Gdzie ten jeż po nocach się obraca?
Po zachodzie słońca, w mojej wsi wychodzi taki jeden na przechadzkę. Zawsze idzie z północy na południe, co oznacza, że musi potem wracać z powrotem. Mieszkańcy już go trochę znają i dobrze wiedzą, że po dwudziestej pierwszej przejdzie przez granitową jezdnię i po przepycha się między sztachetami sąsiadki. Okoliczne psy, w tym moja Pyza, dostają bzika na punkcie kolczastego i szczekają na intruza. Ten niczym serduszko na szpilki, mięciutko idzie do przodu i nic nie robi sobie ze szczekających psów. Idzie jeść. Jest u siebie. Widać, ukrycie ma w dzielnicach północnych, ale żerowanie na południu. To dość uzasadnione, bo ostatnio każdego wieczoru z terenów łowieckich jeża słyszę śpiewające turkucie podjadki. Owadożerny jeż tylko czeka, aż mu się taki tłuścioch przytrafi. W zasadzie nie czeka, tylko aktywnie poszukuje pierścienic i innych smakołyków. Kiedy robiłem mu zdjęcie, w szarzejącym już wieczorze, trochę na mnie pofuczał, trochę pomruczał i zniknął potem w labiryncie nieskoszonych traw.
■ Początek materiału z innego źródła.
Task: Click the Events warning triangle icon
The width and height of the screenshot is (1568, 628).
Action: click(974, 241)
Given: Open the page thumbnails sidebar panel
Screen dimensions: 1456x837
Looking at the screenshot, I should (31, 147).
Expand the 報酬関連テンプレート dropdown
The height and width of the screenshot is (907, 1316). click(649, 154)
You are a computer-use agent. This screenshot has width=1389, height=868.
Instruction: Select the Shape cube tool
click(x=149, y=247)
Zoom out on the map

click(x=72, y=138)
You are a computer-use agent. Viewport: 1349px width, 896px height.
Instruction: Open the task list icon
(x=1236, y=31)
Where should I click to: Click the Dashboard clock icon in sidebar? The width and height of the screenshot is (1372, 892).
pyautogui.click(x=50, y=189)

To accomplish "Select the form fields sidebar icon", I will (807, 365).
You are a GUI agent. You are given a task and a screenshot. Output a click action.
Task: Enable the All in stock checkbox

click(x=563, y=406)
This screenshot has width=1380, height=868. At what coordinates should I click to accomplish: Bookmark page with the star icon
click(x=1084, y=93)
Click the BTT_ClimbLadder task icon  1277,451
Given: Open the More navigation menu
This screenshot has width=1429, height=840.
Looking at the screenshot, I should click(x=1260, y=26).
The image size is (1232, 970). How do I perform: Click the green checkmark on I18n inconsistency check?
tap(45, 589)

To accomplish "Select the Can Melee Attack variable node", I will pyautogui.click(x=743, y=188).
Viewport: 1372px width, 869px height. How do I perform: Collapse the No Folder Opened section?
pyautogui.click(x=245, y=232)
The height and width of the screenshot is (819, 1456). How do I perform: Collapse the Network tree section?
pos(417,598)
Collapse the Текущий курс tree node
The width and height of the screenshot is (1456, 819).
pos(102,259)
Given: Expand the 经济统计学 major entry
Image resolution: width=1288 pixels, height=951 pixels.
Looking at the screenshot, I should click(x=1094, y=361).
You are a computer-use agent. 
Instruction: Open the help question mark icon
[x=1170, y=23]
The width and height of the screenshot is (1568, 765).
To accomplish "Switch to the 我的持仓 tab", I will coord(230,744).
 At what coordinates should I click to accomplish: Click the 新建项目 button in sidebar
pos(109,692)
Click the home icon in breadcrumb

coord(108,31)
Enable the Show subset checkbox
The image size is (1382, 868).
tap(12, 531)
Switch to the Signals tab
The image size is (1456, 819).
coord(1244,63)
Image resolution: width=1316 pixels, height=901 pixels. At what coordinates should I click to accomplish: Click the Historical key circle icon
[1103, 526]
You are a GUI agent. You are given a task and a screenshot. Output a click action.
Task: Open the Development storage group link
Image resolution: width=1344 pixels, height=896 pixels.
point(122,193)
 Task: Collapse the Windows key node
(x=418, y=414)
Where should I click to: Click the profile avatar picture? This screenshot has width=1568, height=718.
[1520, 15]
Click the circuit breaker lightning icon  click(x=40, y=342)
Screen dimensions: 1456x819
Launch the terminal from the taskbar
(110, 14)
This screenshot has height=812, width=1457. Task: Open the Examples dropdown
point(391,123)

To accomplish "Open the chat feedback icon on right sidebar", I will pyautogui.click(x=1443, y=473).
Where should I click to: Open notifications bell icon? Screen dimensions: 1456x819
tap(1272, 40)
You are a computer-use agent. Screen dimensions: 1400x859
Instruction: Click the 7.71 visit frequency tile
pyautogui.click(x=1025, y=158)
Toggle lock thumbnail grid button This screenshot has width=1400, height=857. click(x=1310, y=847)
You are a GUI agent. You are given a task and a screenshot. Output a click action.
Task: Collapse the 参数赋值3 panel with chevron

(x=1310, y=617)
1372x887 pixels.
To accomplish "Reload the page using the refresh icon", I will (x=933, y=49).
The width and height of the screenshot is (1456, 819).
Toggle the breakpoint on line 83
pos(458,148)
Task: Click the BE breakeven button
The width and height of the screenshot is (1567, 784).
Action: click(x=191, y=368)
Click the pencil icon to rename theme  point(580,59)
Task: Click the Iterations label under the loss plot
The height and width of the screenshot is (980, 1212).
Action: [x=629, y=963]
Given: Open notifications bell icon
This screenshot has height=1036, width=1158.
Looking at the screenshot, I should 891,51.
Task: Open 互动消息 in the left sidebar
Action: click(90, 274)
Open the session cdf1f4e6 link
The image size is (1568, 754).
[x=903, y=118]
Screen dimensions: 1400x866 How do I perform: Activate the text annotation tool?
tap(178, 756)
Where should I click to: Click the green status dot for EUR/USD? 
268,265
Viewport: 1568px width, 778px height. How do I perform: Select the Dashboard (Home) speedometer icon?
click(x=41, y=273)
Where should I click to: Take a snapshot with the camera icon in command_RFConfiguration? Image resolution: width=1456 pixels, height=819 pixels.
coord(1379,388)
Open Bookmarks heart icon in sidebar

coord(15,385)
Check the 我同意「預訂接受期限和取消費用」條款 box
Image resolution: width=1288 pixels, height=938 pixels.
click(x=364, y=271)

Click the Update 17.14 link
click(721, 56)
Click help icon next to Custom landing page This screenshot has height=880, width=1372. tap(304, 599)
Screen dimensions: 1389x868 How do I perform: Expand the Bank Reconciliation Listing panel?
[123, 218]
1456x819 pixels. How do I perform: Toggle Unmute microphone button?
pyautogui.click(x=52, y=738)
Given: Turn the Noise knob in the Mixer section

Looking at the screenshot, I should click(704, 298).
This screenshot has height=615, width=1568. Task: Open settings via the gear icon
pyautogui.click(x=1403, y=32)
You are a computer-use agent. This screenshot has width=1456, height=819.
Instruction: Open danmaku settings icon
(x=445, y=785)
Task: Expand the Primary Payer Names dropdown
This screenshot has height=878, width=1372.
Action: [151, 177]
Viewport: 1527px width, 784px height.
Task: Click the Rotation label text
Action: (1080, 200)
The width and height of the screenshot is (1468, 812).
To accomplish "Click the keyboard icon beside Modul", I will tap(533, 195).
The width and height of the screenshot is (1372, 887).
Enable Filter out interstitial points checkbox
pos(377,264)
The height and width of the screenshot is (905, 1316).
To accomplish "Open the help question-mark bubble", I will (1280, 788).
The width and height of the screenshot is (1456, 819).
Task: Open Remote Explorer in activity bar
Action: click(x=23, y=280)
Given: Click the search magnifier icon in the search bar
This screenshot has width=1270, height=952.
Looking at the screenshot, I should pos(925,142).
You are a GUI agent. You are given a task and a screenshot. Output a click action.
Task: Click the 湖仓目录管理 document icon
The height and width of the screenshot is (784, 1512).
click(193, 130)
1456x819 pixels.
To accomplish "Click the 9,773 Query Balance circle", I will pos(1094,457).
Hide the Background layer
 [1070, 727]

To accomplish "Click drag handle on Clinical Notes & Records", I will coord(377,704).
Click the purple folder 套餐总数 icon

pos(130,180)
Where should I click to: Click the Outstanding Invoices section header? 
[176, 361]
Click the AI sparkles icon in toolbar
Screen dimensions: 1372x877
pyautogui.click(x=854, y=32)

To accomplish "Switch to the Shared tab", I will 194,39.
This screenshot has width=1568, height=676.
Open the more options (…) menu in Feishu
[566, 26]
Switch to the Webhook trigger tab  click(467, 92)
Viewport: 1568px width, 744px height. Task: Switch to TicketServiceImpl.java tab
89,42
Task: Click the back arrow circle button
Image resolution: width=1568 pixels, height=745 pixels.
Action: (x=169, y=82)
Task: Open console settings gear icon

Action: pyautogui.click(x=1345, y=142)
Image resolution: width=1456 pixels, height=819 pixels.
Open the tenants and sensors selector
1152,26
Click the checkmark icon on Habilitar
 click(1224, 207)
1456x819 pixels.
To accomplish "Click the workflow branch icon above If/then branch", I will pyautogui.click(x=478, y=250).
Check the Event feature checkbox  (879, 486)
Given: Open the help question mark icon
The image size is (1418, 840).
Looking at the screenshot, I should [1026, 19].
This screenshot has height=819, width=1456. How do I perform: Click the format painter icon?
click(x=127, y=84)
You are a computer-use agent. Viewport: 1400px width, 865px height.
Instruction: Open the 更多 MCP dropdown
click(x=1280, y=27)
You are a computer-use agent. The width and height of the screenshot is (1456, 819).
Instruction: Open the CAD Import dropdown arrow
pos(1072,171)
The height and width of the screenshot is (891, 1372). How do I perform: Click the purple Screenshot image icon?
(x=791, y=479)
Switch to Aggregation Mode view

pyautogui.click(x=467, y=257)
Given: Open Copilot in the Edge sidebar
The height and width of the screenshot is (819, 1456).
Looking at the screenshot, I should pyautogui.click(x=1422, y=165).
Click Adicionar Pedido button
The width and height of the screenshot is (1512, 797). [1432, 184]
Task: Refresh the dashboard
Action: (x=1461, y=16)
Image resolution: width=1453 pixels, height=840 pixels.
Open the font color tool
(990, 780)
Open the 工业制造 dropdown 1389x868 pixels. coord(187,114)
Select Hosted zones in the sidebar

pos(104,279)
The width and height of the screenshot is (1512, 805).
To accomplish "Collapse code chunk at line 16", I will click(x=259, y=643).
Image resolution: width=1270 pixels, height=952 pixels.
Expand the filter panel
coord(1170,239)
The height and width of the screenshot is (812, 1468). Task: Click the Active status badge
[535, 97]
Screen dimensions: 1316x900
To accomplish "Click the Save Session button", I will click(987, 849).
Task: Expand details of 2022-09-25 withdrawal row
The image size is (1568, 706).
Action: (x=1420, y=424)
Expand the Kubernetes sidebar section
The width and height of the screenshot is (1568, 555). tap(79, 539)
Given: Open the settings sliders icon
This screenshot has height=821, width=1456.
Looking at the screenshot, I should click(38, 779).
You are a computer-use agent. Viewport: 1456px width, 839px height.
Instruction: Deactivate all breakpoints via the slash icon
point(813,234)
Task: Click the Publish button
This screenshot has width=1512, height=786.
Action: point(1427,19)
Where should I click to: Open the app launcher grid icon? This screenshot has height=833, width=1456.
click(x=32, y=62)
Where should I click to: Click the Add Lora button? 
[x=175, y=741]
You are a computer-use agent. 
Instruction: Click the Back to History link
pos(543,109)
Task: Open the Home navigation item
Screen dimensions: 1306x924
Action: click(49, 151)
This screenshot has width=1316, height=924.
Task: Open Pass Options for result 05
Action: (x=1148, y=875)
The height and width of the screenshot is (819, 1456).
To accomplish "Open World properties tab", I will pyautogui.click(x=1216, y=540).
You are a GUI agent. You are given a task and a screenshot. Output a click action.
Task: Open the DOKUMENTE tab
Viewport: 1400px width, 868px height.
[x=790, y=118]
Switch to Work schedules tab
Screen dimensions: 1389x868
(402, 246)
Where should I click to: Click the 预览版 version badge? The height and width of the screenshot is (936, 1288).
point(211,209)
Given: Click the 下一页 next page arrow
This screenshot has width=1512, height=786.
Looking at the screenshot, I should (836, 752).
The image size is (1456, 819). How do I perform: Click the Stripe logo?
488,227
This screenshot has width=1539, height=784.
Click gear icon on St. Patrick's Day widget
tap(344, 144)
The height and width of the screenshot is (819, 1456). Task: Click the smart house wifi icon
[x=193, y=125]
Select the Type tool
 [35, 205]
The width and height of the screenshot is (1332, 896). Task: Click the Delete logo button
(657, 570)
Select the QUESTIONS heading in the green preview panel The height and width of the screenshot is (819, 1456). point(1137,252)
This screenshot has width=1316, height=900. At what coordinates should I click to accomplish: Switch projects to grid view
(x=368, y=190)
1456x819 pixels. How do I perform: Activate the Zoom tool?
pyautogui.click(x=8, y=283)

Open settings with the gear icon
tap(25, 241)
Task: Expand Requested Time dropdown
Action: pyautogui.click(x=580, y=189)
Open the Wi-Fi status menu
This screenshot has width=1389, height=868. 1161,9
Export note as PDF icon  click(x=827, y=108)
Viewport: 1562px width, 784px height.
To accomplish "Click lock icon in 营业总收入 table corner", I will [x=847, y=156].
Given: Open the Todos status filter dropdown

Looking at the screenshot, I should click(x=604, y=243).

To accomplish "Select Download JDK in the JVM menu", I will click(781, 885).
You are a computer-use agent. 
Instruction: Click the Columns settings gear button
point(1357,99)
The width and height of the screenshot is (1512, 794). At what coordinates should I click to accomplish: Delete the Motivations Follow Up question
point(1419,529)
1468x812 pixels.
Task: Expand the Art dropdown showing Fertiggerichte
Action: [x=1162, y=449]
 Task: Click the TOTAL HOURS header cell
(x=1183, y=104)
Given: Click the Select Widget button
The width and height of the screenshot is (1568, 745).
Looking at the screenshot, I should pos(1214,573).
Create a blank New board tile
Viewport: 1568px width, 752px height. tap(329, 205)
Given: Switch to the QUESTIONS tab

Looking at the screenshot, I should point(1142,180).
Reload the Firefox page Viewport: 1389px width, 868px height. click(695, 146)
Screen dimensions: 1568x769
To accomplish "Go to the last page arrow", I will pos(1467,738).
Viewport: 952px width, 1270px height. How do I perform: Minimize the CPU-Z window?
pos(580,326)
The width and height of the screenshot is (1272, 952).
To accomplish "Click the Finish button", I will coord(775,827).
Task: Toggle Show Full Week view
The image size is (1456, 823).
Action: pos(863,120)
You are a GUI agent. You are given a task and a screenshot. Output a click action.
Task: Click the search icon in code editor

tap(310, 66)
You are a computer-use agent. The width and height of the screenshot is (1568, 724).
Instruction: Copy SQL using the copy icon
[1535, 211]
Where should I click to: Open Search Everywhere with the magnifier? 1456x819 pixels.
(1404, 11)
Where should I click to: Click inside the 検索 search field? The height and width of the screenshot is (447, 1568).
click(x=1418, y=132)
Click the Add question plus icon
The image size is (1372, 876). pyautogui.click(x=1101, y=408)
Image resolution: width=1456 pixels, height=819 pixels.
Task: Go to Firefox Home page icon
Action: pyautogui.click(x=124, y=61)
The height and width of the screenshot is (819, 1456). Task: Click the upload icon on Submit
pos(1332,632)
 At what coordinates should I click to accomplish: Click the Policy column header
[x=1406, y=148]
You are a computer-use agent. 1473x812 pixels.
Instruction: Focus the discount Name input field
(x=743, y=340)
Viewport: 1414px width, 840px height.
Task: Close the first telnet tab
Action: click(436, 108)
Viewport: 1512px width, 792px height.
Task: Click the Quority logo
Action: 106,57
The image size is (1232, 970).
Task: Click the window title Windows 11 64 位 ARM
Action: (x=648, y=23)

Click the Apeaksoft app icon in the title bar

Ciekawe, gdzie ten jeż dziś wyląduje. Na północy, czy na południu.
O, ja też mam
Tylko mój mieszka u mnie pod schodami i wychodzi jak jest ciemnawo, ale wszystkie jeże są tak samo urocze, te noski i te nóżki jak tuptają są najśmieszniejsze, tylko brzydko pachną.
Wygląda jakby zmierzał na przystanek autobusowy, może do Głębowic go ciągnie.